From what I’ve heard, the course is not technically challenging and there is not much change in elevation. It’s six 7.8 mile loops with a 3.2 mile loop. So it should be relatively “easy.” The only goal I have for this race is to channel my inner Mario and enjoy the race.
A few weeks ago, I discovered a “hidden” function on my Garmin that has since provided me with greater peace of mind. The function? Keys Locked.
As a road runner, I used to obsess about my times, pace in particular. Pace was the measure of my progress as a runner. The faster my pace, the better I felt. And in order to keep that pace nice and shiny, if I stopped, walked, got a drink of water, had to stretch, take a sh*t, or whatever, I would stop my watch. I mean, why would you track the parts of your run when you’re not running, right?
I don’t completely know why I did this. Maybe because my running buddy always did (and still does) the same thing. Maybe this was just to seem faster without actually having to be faster. Maybe it was just wanting to have good numbers to look at at the end of the run. This bad habit stuck with me as I transitioned to trail running.

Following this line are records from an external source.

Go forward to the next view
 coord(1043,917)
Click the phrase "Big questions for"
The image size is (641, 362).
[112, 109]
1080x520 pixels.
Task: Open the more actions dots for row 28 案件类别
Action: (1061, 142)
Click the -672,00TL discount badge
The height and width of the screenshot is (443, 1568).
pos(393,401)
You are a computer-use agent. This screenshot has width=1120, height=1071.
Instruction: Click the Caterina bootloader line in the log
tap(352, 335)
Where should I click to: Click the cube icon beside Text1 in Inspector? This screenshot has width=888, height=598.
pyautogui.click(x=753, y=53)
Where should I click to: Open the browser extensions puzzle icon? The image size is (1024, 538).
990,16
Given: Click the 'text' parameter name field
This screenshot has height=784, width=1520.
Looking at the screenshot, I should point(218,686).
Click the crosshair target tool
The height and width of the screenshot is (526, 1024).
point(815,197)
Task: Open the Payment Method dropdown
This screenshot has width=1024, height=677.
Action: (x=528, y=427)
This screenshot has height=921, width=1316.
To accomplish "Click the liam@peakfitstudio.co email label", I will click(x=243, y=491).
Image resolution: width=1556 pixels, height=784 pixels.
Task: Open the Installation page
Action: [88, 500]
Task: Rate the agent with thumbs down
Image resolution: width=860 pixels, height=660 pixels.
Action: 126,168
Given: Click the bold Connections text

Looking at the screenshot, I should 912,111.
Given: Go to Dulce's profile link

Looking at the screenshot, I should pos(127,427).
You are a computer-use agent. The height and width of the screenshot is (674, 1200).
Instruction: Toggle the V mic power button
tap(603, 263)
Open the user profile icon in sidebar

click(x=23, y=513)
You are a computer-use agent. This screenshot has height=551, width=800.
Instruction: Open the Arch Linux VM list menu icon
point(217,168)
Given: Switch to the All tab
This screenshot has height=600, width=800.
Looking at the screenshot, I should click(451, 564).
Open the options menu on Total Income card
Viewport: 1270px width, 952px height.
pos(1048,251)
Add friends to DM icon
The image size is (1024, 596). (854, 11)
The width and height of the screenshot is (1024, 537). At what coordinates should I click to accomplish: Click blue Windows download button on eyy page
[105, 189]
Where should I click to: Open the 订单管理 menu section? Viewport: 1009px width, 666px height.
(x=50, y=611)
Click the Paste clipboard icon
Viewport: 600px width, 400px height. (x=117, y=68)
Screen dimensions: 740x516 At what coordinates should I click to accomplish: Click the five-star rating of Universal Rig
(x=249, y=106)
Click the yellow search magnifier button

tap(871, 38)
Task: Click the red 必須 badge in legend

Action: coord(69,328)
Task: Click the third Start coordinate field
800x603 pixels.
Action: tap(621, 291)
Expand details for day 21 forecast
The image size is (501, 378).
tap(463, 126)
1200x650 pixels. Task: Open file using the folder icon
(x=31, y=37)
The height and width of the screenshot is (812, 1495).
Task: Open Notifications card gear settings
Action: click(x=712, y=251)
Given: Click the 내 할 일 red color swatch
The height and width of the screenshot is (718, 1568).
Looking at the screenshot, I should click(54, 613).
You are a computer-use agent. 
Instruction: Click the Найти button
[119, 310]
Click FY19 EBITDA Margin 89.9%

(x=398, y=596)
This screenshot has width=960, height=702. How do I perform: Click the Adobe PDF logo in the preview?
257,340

Whatever the reasons -or justifications- there was a problem with this constant watch-stopping. On far too many occasions I would forget to restart my watch. These miles were “lost,” and my weekly totals would be lower. And for a trail runner, mileage is more important than pace. Losing mileage was worse than a slow pace!
I tried using both types of the auto pause function and those were somewhat successful. After a few trials, I went back to the old fashioned manual stopping. Then when I forgot to restart my watch, I started chalking up the lost miles as offerings to the Trail Gods. That seemed like an absurdly acceptable solution.
While I would like to be a pious trail runner, I was offering more miles than necessary to the Trail Gods. Perhaps the Gods had been appeased and decided to take mercy on me: they showed me the Keys Locked function.
Near the start of a run, I had pressed some combination of buttons and accidentally locked the keys. I couldn’t figure out how to unlock it, so I just said the heck with it and ran. I realized I didn’t have to worry about stopping or restarting my watch. All I had to do was run. My pace might be slower, but so what? I realized how silly it is to stop your watch anytime you stop for something. You don’t stop your watch during a race, so why should you during training? You’re only fooling yourself if you’re not counting your down time during a run.
When I finished my run, I dinked around pressing different combinations of buttons and eventually figured it out (MODE and the UP ARROW). I was amazed how liberating it was to not worry about the time. Since that run, I lock my keys and let the clock roll, Pace and Time be damned. Well, okay, that’s not entirely true. I still obsess about pace, but I realize it only really matters during a race. And even then, it only matters in a road race.
So if you are a watch-stopper, stop stopping your watch and lock your keys!